I think it’s important to know all that I wrote about in Our Love Story in order to get the full feel for my wedding day. Because the truth is, I walked down the aisle on my wedding day with a shadow of doubt. I felt there must be some in the sanctuary who were holding their breath like I was holding mine. Could this marriage work?
I remember talking to my Grandma Harrington once about her wedding day. She said to me, “That day when your grandpa and I knelt on the alter, we made vows to each other. But more importantly we made them to God. Your grandpa and I have lived through good times and bad, and right now we’re experiencing the hardship of sickness even though we have been largely blessed by health. There have been lots of days when I am reminded that I made those vows to God just as much as I promised them to John. And that is what really holds us together.”
My grandma’s words rang in my head during the entirety of our wedding preparations. I sort of fell into a deep trust that our marriage would work because God really was at the center of Rory and my friendship and I trusted Him to hold us together. I thought of Grandma’s words nonstop, feeling comforted that God was a part of this union too, promising His love to wash over a multitude of things.
The wedding day was bliss. Being surrounded by that many friends and family was perhaps one of the greatest joys in my life. It reminded me of what heaven will be like, being surrounded by such a great cloud of witnesses, people who love us, people who are cheering us on. There may have been some hesitancy, but the day was joyful and fun.
Yet the day was not the happiest day of my life. The happiest day of my life came two days later.

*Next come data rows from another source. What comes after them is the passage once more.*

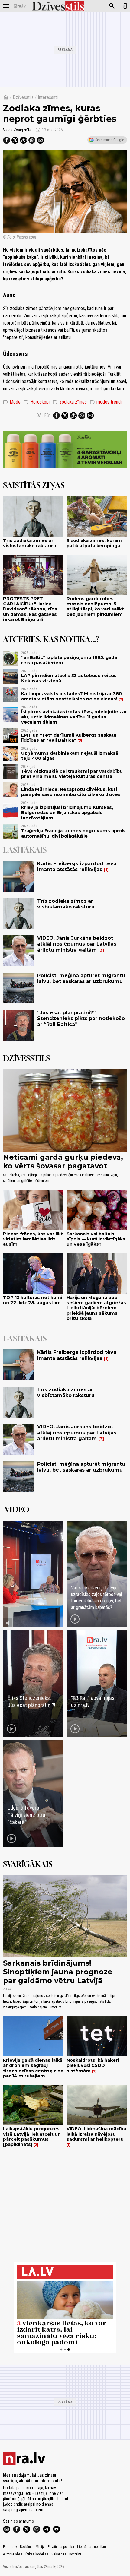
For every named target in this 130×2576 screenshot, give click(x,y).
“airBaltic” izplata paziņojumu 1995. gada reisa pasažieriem (69, 660)
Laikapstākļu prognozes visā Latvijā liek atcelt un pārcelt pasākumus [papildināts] (32, 2136)
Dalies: (43, 415)
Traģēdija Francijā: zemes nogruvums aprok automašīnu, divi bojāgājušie (73, 833)
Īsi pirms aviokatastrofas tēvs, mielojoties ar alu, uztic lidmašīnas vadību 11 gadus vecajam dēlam (74, 717)
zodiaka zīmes (70, 402)
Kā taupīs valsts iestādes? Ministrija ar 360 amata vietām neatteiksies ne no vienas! (71, 696)
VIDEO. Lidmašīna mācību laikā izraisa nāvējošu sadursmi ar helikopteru (96, 2134)
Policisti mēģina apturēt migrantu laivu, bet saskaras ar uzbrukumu (81, 978)
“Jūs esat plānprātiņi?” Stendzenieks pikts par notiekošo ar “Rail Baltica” (81, 1018)
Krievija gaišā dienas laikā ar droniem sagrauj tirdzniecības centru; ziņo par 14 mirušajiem (33, 2068)
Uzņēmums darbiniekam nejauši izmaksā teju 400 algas (69, 755)
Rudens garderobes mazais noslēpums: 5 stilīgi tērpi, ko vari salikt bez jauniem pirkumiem (95, 606)
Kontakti (75, 2554)
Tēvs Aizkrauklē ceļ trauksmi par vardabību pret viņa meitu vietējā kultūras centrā (72, 773)
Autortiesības (12, 2554)
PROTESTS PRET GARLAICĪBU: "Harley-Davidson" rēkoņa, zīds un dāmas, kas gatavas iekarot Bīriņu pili (30, 609)
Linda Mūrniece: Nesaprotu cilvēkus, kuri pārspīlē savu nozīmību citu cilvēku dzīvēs (71, 792)
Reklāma (26, 2547)
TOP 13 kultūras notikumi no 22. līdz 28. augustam (32, 1300)
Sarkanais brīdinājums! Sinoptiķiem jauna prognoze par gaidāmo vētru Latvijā (57, 1972)
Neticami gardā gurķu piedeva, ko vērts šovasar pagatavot (63, 1161)
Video (17, 1509)
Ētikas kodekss (36, 2554)
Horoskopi (37, 402)
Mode (12, 402)
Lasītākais (25, 849)
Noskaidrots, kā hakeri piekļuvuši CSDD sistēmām (93, 2066)
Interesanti (48, 97)
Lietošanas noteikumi (93, 2547)
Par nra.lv (10, 2547)
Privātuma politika (61, 2547)
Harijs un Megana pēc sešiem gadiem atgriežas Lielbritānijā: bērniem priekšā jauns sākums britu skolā (96, 1308)
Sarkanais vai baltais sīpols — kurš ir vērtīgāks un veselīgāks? (96, 1239)
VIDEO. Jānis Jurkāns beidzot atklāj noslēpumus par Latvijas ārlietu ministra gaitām (76, 943)
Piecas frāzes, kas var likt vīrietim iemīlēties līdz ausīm (33, 1239)
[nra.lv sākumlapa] (20, 6)
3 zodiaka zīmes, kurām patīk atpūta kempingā (94, 543)
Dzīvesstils (23, 97)
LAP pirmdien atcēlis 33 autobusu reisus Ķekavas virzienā (69, 678)
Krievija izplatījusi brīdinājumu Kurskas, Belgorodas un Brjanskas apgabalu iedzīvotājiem (67, 813)
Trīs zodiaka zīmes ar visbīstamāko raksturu (29, 543)
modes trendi (106, 402)
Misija (40, 2547)
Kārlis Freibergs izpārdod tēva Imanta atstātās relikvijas (76, 866)
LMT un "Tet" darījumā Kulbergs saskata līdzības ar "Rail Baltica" (68, 737)
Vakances (58, 2554)
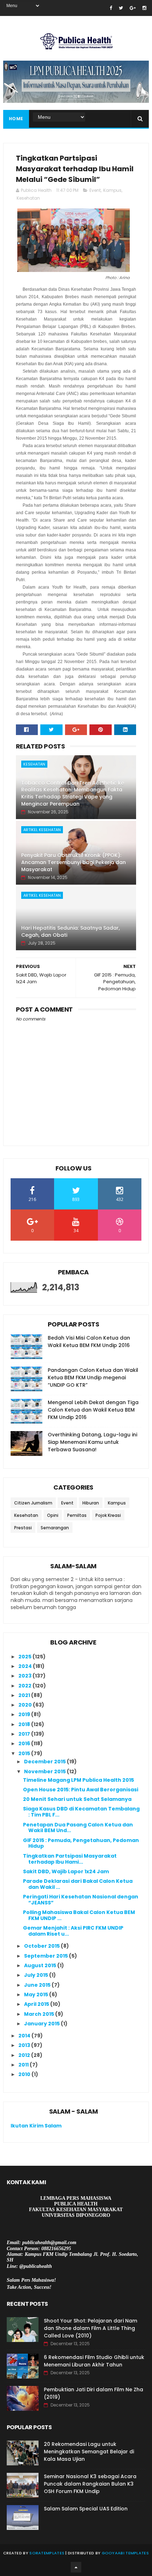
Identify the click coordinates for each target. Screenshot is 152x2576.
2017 (24, 1733)
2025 (25, 1656)
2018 (24, 1724)
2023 (25, 1675)
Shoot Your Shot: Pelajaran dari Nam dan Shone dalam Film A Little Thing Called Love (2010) (90, 2328)
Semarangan (55, 1528)
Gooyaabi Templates (125, 2553)
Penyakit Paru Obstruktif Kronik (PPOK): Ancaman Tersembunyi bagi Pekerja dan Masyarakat (73, 862)
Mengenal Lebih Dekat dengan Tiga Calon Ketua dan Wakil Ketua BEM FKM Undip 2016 (93, 1410)
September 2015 (46, 1955)
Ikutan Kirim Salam (36, 2125)
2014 (24, 2035)
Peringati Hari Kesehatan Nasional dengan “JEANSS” (80, 1899)
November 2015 (45, 1771)
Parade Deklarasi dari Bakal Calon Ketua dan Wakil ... (78, 1884)
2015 (24, 1753)
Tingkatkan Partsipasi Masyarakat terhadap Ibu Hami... (70, 1858)
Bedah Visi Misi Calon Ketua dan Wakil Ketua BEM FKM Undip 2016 (89, 1341)
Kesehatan (28, 198)
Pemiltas (77, 1515)
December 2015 (45, 1761)
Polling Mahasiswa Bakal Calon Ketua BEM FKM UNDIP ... (79, 1915)
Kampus (112, 190)
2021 (24, 1695)
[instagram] (144, 8)
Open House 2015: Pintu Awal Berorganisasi (80, 1789)
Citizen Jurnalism (33, 1503)
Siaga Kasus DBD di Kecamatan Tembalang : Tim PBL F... (81, 1811)
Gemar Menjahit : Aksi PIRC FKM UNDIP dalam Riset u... (73, 1930)
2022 (25, 1685)
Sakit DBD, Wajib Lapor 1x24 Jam (66, 1871)
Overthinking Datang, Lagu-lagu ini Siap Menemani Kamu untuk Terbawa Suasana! (92, 1442)
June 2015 (38, 1984)
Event (95, 190)
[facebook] (111, 8)
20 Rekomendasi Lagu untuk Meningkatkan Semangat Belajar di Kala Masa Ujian (89, 2452)
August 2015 (40, 1965)
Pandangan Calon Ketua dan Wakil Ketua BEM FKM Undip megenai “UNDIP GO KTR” (93, 1378)
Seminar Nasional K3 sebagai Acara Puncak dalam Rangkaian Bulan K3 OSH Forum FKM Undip (90, 2484)
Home (16, 119)
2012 (24, 2055)
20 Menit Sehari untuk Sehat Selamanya (77, 1799)
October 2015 (42, 1945)
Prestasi (23, 1528)
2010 (24, 2074)
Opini (52, 1515)
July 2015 (36, 1975)
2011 (24, 2064)
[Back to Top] (76, 2567)
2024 (25, 1666)
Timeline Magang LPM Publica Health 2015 (78, 1780)
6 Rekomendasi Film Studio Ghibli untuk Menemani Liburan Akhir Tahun (94, 2361)
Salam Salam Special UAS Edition (86, 2508)
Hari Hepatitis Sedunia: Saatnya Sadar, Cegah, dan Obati (70, 931)
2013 (24, 2045)
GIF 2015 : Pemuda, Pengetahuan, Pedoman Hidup (81, 1843)
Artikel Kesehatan (42, 830)
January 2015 (42, 2023)
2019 (24, 1714)
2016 (24, 1743)
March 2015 (39, 2014)
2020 (25, 1704)
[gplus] (132, 8)
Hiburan (90, 1503)
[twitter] (120, 8)
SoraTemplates (46, 2553)
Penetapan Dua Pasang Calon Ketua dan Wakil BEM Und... (78, 1827)
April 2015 (37, 2004)
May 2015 (36, 1994)
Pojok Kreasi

Rory and I were on the north shore of Lake Superior, I had lost my voice entirely and was communicating with strained whisper squeaks. We were walking quietly on a beach, and I felt the weight of the world lift off of my shoulders as I realized that the thing I had just signed up for was simply to spend the rest of my life with this man: the man I loved more than anything in the world, who made life more fun, who always provided thoughtful conversation and whose company I wanted to be in all of the time. All I had done was promise to spend the rest of my life with my very best friend.